Hi Derek
I agree with what Nick wrote above, the whitened area will vary with the color of the object due to the different behavior of the various rendering transforms (ACES, spi-anim, ARRI, etc.) as colors move off the top of the gamut.
That said, although the OCIO ACES config is quite good, it sounds like you’re running into a known issue – as colors get very bright they lose accuracy.
I’m attaching an example image so others can follow what we’re talking about. This is a region of your EXR, with the exposure gained up by 5x.
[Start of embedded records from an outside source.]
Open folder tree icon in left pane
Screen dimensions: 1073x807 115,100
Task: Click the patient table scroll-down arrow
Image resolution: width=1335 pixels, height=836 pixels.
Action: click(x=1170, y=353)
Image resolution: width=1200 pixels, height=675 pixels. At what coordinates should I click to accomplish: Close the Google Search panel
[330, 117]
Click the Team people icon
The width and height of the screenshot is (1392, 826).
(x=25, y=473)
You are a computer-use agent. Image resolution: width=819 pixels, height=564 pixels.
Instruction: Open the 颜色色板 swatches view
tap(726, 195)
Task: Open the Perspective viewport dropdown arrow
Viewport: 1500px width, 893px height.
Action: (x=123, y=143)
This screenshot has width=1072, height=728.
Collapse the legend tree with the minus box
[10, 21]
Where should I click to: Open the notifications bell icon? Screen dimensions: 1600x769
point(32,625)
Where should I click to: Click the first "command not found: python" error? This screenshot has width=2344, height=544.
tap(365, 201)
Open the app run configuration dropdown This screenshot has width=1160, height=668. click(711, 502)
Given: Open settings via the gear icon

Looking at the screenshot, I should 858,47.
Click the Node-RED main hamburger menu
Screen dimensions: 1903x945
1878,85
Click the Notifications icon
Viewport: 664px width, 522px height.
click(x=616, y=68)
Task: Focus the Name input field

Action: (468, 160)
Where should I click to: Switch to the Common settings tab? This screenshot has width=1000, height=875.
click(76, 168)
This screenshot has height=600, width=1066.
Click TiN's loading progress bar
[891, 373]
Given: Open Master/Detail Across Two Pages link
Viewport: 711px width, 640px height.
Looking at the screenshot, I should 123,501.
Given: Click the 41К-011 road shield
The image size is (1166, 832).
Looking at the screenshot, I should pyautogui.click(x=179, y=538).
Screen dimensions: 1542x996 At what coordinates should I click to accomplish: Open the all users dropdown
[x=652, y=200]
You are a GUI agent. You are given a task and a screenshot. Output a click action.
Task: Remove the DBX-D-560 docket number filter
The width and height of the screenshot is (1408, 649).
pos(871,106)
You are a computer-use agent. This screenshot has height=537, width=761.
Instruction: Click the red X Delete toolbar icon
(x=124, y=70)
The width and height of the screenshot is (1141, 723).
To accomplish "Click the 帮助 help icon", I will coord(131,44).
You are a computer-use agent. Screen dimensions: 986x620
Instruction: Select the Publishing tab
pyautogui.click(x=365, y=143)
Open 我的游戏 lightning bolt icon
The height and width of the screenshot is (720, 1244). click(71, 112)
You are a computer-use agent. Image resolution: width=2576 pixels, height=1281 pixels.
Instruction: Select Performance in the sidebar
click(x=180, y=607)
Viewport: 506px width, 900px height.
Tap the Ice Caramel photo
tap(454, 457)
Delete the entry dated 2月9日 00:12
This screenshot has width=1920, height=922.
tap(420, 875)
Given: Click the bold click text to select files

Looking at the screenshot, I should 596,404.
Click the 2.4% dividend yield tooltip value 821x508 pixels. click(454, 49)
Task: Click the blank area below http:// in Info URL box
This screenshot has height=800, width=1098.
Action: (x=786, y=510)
On the left is the result of the Academy sRGB Output Transform CTL (ground truth), in the middle is what Maya/Flame/Lustre would give (SynColor CTF), and on the right is what the ACES config in OCIO would give. (I specified the OCIO CPU renderer since the OCIO GPU renderer has other known problems.) You can see that the Maya result matches the CTL reference but the OCIO result is wrong in the blue highlights.
Regarding your question about Nuke, currently there is no easy way to apply a CTF in Nuke. You could bake it out into a LUT, but then you’d run into the same problems that the OCIO config has. The reason the CTF works better is because it is more of an “exact math” implementation of the ACES CTL code rather than baking down into a LUT-based representation.
However, the SynColor SDK is included in the Maya DevKit, so it is possible to write plug-ins that would allow you to apply CTFs (and therefore ACES transforms) at full accuracy (and high speed) in other applications. I know some facilities have done this but I realize it requires more work than one would like.